[Entries from a dataset]
+ + + + +

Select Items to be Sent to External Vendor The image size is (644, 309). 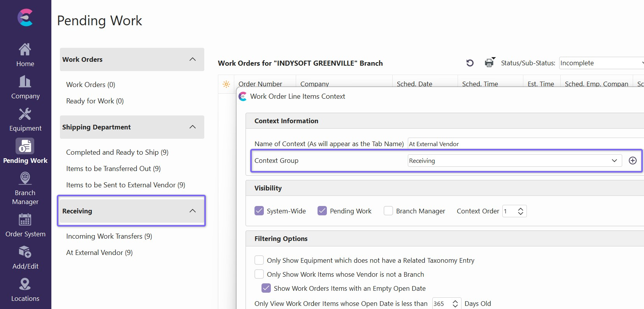coord(125,185)
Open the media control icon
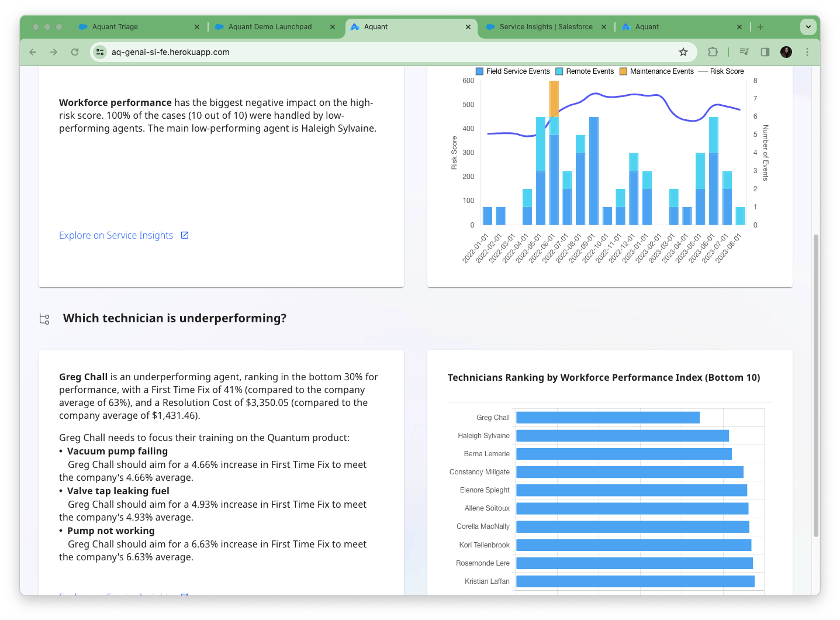840x620 pixels. click(x=744, y=52)
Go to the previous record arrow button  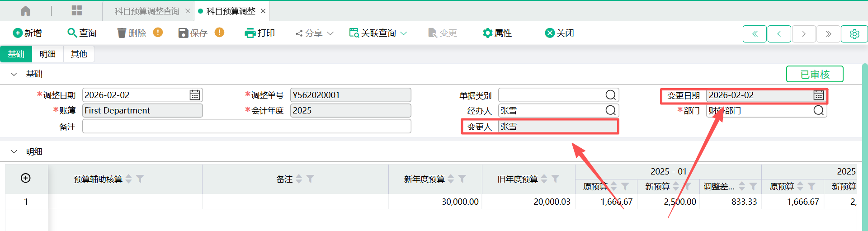tap(779, 34)
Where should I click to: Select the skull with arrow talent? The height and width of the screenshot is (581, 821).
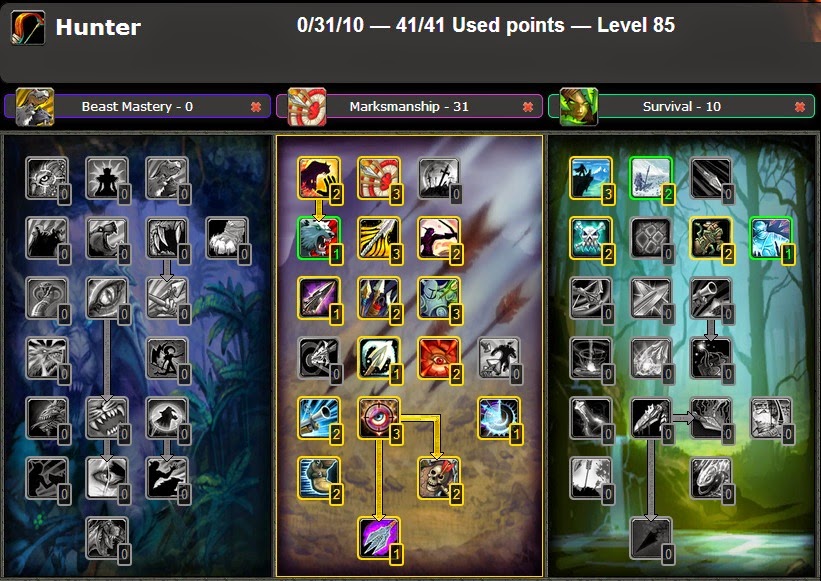point(439,478)
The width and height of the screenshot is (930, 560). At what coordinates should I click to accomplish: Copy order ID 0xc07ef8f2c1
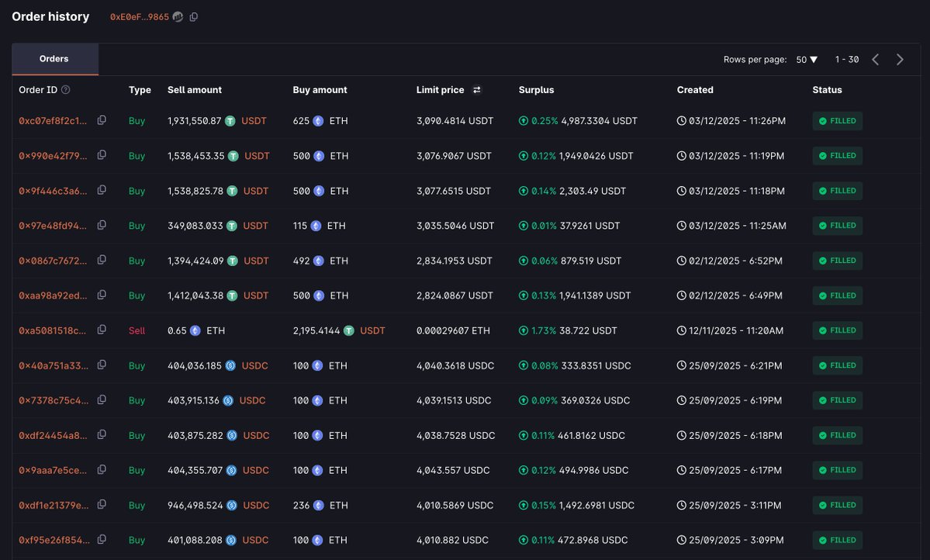(102, 120)
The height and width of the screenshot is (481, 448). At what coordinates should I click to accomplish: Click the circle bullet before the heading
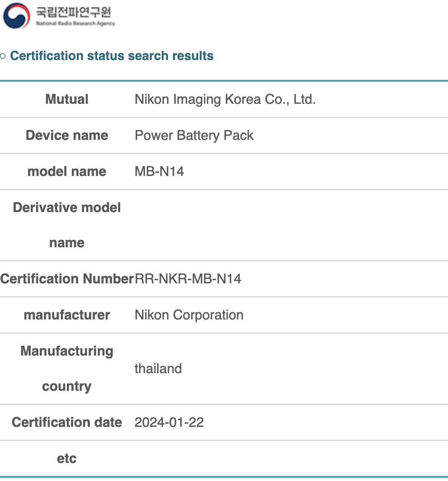pyautogui.click(x=3, y=56)
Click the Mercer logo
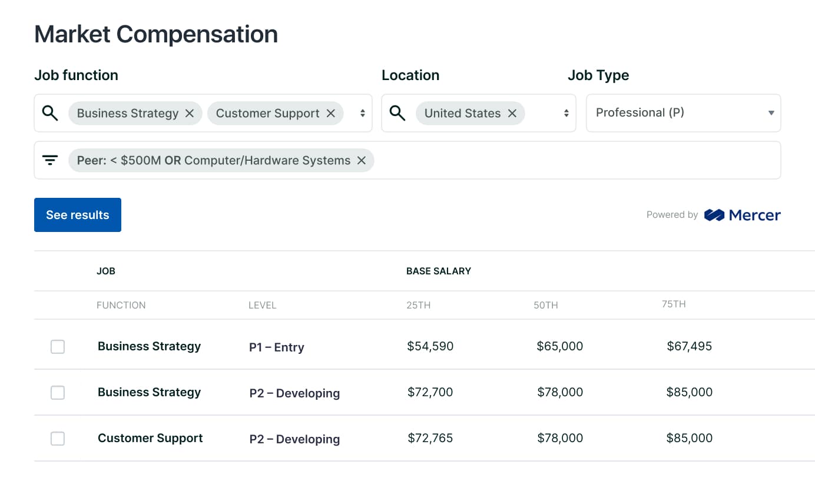This screenshot has width=815, height=504. [743, 215]
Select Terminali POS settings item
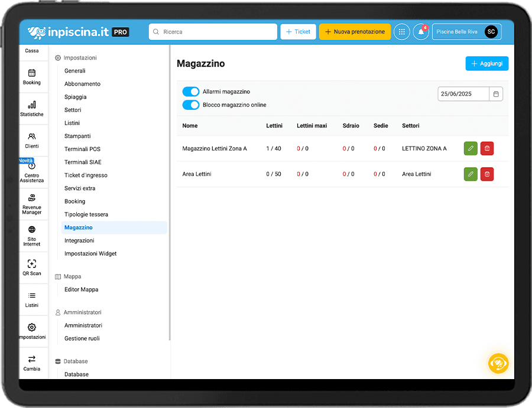The height and width of the screenshot is (408, 532). pos(82,149)
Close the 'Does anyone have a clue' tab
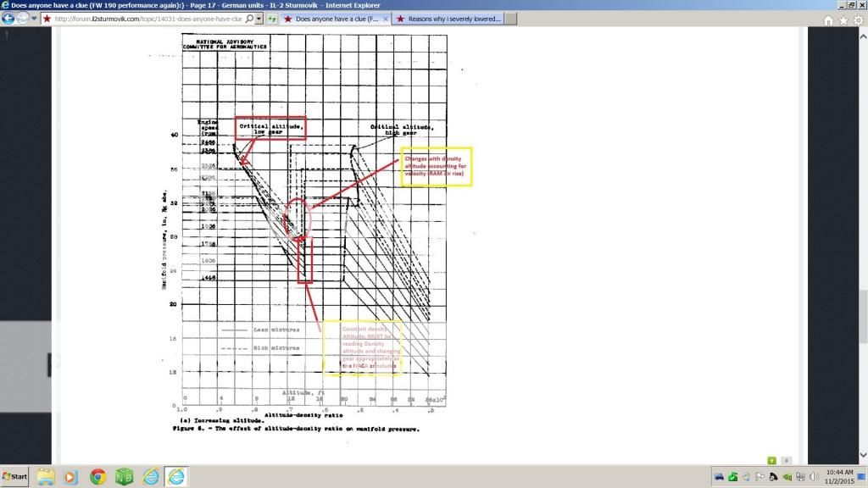The height and width of the screenshot is (488, 868). click(x=386, y=18)
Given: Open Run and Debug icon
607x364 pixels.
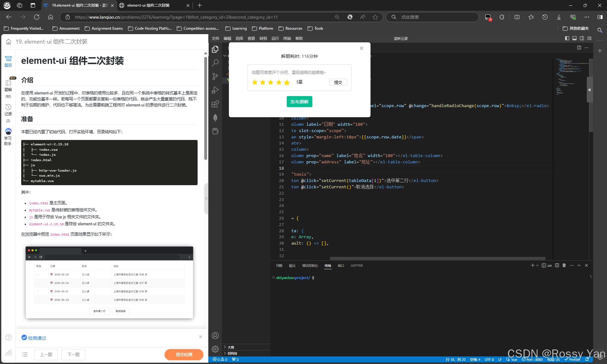Looking at the screenshot, I should [215, 90].
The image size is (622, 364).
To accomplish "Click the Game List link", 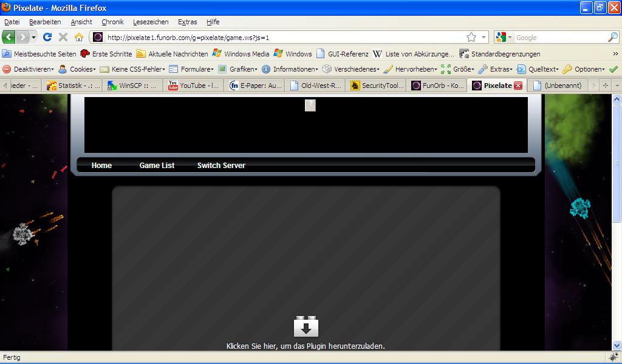I will (157, 166).
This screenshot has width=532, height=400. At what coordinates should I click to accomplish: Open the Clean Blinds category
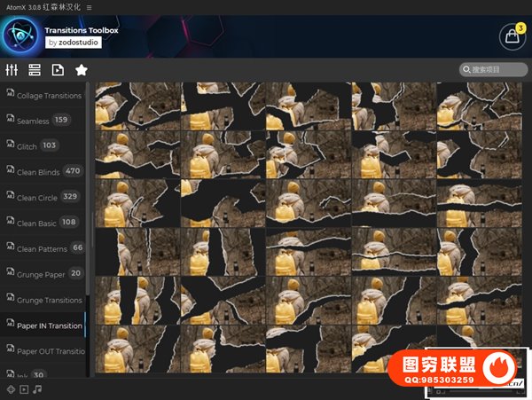coord(38,172)
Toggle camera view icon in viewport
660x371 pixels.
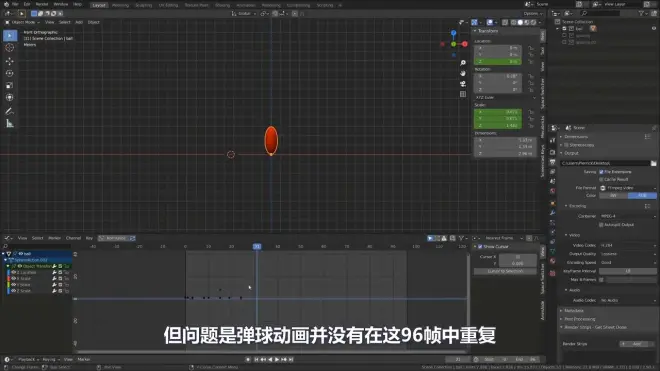(x=463, y=83)
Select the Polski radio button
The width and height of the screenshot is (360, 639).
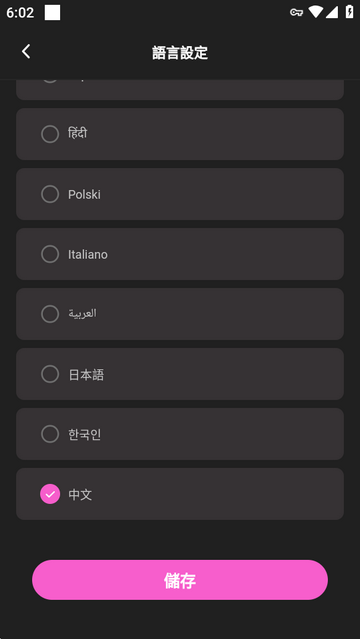coord(50,194)
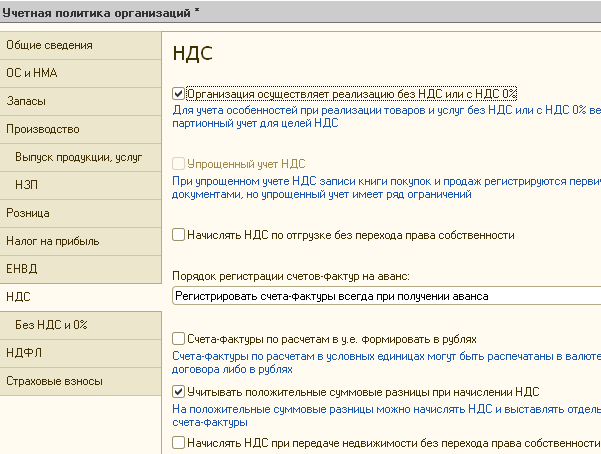The height and width of the screenshot is (454, 601).
Task: Open the advance invoice registration order dropdown
Action: click(x=386, y=296)
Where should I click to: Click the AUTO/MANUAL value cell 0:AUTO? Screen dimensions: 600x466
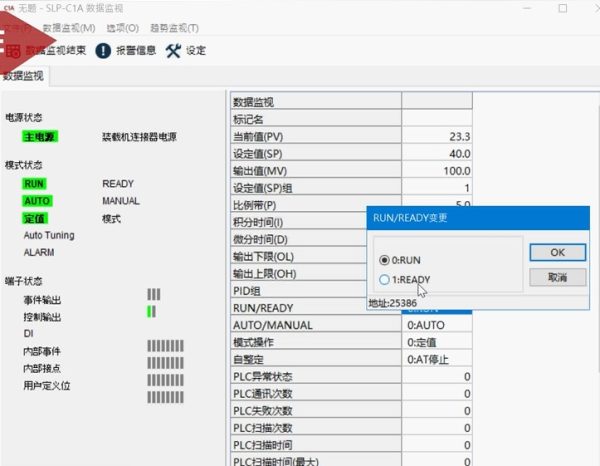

+ + + + +

▸ **YOUR INSTRUCTIONS**
Could you arrange the records from the line containing "This screenshot has width=532, height=400." down to the line containing "(x=463, y=83)", both included, as a JSON list of strings with one string per line and no blank lines? Leave the pictures out of your answer.

▸ **EXERCISE OUTPUT**
[
  "This screenshot has width=532, height=400. At what coordinates should I click to accomplish: Open the Clean Blinds category",
  "coord(38,172)",
  "Toggle camera view icon in viewport",
  "660x371 pixels.",
  "(x=463, y=83)"
]